Dreams and fantasies. Where would romance writers – or readers – be without them?

A couple of weeks ago the Washington Post ran article about dreams. Among other interesting assertions, the article stated that there is now an enormous prejudice against dreaming (who knew?), and that many people continue to believe that interpreting dreams is, at the very least, a waste of time because (in their opinion) dreams are meaningless.

The human mind is such an incredibly complex piece of internal real estate that I doubt that anything that goes on in it is entirely without meaning. Nor do I have anything against dreaming. In fact, I dream almost every night – and I even remember most of them.

Which is how I know that even if it is possible to interpret their meaning, I don’t particularly want to. If there was ever a time to let sleeping dogs lie, so to speak, this is one of them.

I once dreamed that I was dancing on stage at the Kennedy Center.

With Henry Kissinger.

Now, why in the world would I want to know what that meant?

Another time I dreamed I was running up (and down) the escalators late one night in the recently defunct Hecht Co. being chase by some people who were trying to kill me. I mean, sure I owed them a few dollars, but that seemed to be carrying things a bit far.

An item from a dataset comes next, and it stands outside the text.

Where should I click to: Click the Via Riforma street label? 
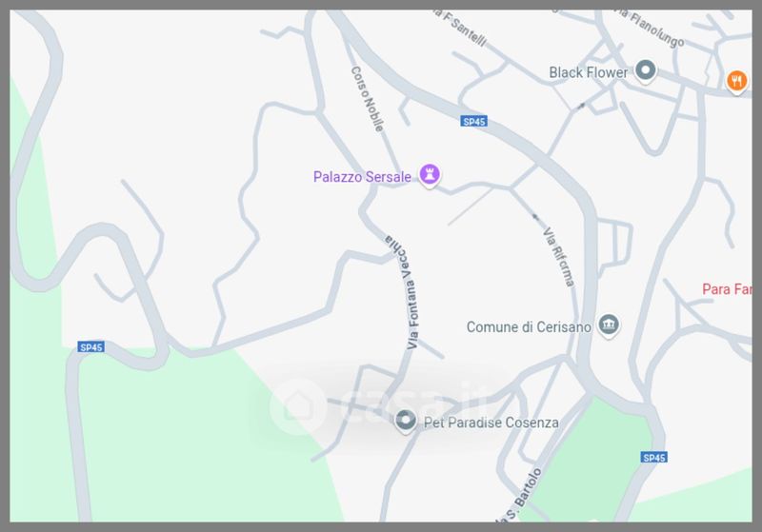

As most of my friends (and what few readers I may have) know by now, Pierce Brosnan has been for some years the object of many a fantasy of mine. Curiously enough, however, I had never actually dreamed about him until a few nights ago.

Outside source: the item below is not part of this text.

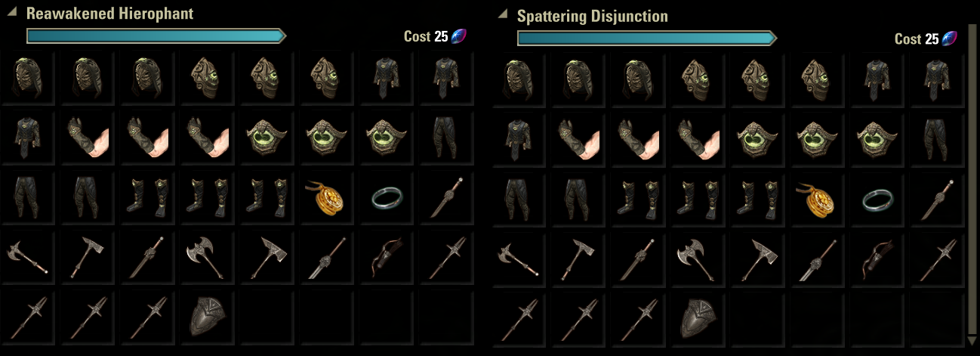Collapse the Reawakened Hierophant section triangle
This screenshot has height=356, width=980.
click(11, 13)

In the dream, Pierce and I had been friends for many years, but were never romantically involved. (Right away, I “interpret” this as a dumb dream.) Anyway, one day he calls and asks me to visit him in New York. (Did I mention that in my dream he is fabulously wealthy?) At first we just enjoy sitting around chatting – having what the British call a good old “chin wag.” (Being of Irish decent, Pierce might not want to call it that, but, hey, it’s my dream.)

Then one afternoon – in his glorious and appropriately dreamy penthouse apartment with a view overlooking Central Park – we decide to dance. There we are dreamily swaying in each other’s arms – and it happens.

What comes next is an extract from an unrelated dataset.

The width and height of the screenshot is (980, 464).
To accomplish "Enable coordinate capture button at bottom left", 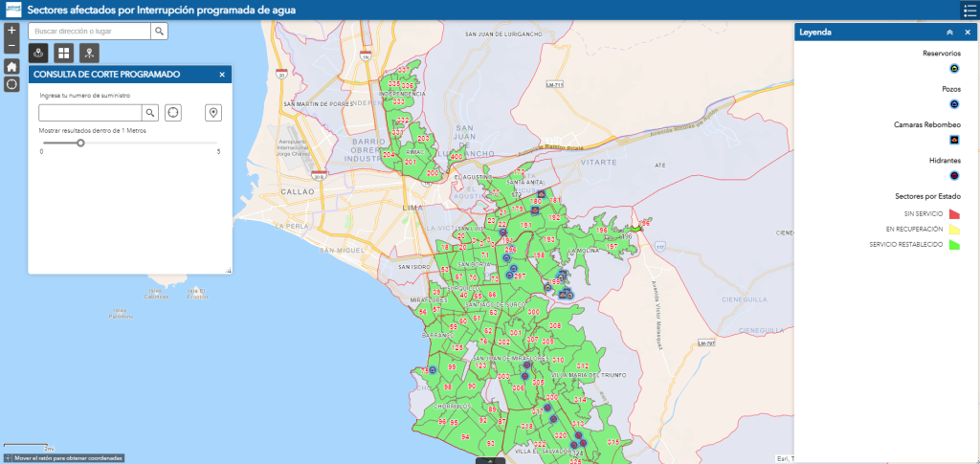I will (x=9, y=458).
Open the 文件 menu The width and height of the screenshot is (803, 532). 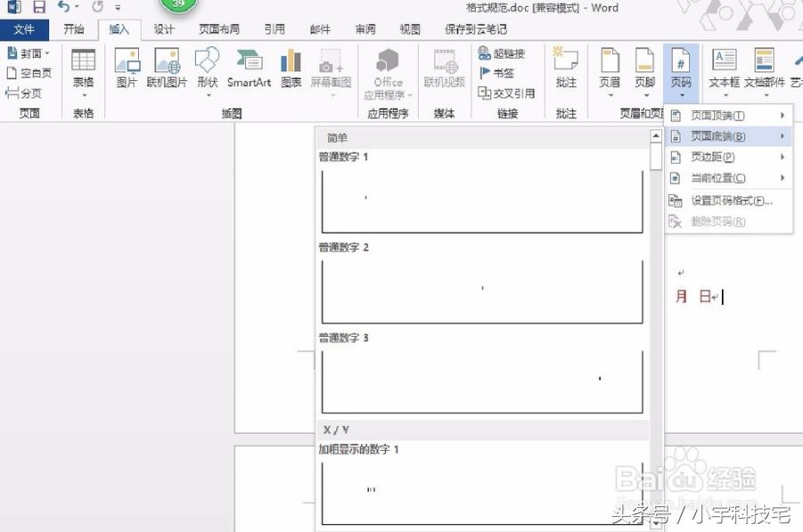tap(25, 29)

We both have to go to the bathroom. Now, having been good friends for so many years, we have no trouble telling each other that nature calls. Moreover, in the course of the (brief) discussion we discover that each of us has recently been experiencing some minor bladder control problems.

Suffice to say, throughout the rest of the dream every time we reach a point of potential intimacy, our respective bladders signal a halt to the proceedings. Moreover, and for reasons that make no more sense that the rest of this crazy dream, throughout Pierce’s beautifully appointed home – there is only one bathroom. Thus, it always comes down to an issue of whose need is the most urgent – his or mine. At first he insists that he should go first because male plumbing is on the outside and therefore he can’t hold on as long, but just to be fair about it we soon take turns going first.

Later on at some point we go swimming and he doesn’t like my hair after he sees it wet. (Can’t say as I blame him on that. Neither do I.) Still, his attitude offends me and we have an argument. But we make up quickly, and to soothe my hurt feelings he whisks me off to some island (the name which begins with a “W”), where he has yet another beautiful home – with only one bathroom.

Since these bladder problems seem to coincide with any moves toward intimacy, we soon decide to give up on sex and just enjoy lying in bed holding each other and talking.

Still later, back in New York, we are standing in the lobby of his building waiting for the elevator. When it arrives, who should step out but – Dr. Phil. Pierce decides he wants to do one more James Bond move just to get it out of his system, so he punches Dr. Phil in the nose. Now, Dr. Phil was not alone in the elevator. There was a woman with him. I don’t know who she was, but it wasn’t Robin. So I punch his female companion in the nose.

End of dream.

Paging Sigmund Freud. Paging Sigmund Freud. Please call your office.

I woke up laughing out loud, which is not a bad way to start the day.